Credit:  Vestas closing Colorado plant, laying off hundreds as it consolidates North American wind turbine production | By Greg Avery, Senior Reporter | Denver Business Journal | Feb 17, 2021 | www.bizjournals.com ~~

Vestas is ending its wind turbine blades manufacturing in Brighton and will lay off hundreds of workers in the state as it shifts to lower production and more wind farm servicing.

The Danish company, which made Colorado’s Front Range its wind power manufacturing hub for North America, plans to lay off 450 from its wind turbine manufacturing across its three plants in northern Colorado and its steel tower plant in Pueblo.

Some layoffs in Brighton will take place in 60 days, while some layoffs in southern Colorado were effective immediately, Vestas said.
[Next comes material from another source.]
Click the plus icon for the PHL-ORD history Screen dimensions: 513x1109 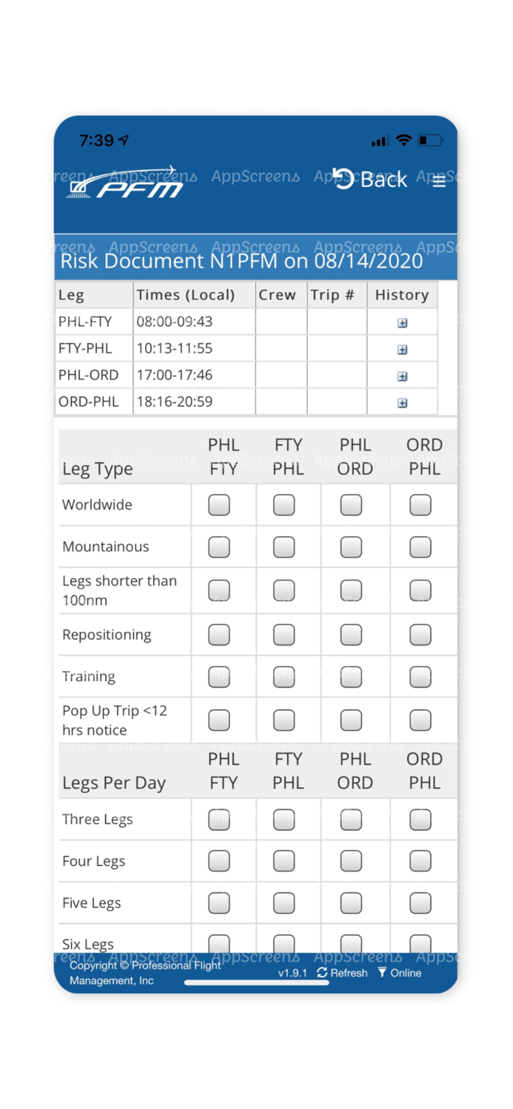point(402,376)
The layoffs are the second wave of job cuts the Vestas-American Wind Technology division has announced in four months. It reflects slowing U.S. wind farm orders due to declining federal tax breaks and the broader slowdown in the domestic economy.
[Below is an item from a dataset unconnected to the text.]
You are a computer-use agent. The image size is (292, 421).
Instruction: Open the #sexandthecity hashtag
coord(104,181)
That decline follows a peak in U.S. wind farm orders and expansion at Vestas plants in Colorado.

“The wind energy industry in [the] USA has grown tremendously in recent years, which has increased our factories’ capacity and expanded our service business,” said Tommy Rahbek Nielsen, COO of Vestas. “With a larger fleet under service and lower demand in the near-term, we are therefore consolidating our setup in Colorado to ensure we can cater for our service business’ needs, and are structured in the right way to ramp up efficiently once wind turbine demand requires us to.”

The company’s North American wind turbine orders dropped 37.6% in 2020 when compared to 2019. Its deliveries jumped 53% last year as wind farm owners raced to establish projects before federal tax breaks shrank at the year’s end.

Vestas will consolidate Northern Colorado blade manufacturing to its existing plant in Windsor, ending blade production in Brighton and accounting for 280 of the positions being cut. The company will continue making nacelles, the gear boxes for wind turbines, in Brighton, though that production will be smaller than before, Vestas said.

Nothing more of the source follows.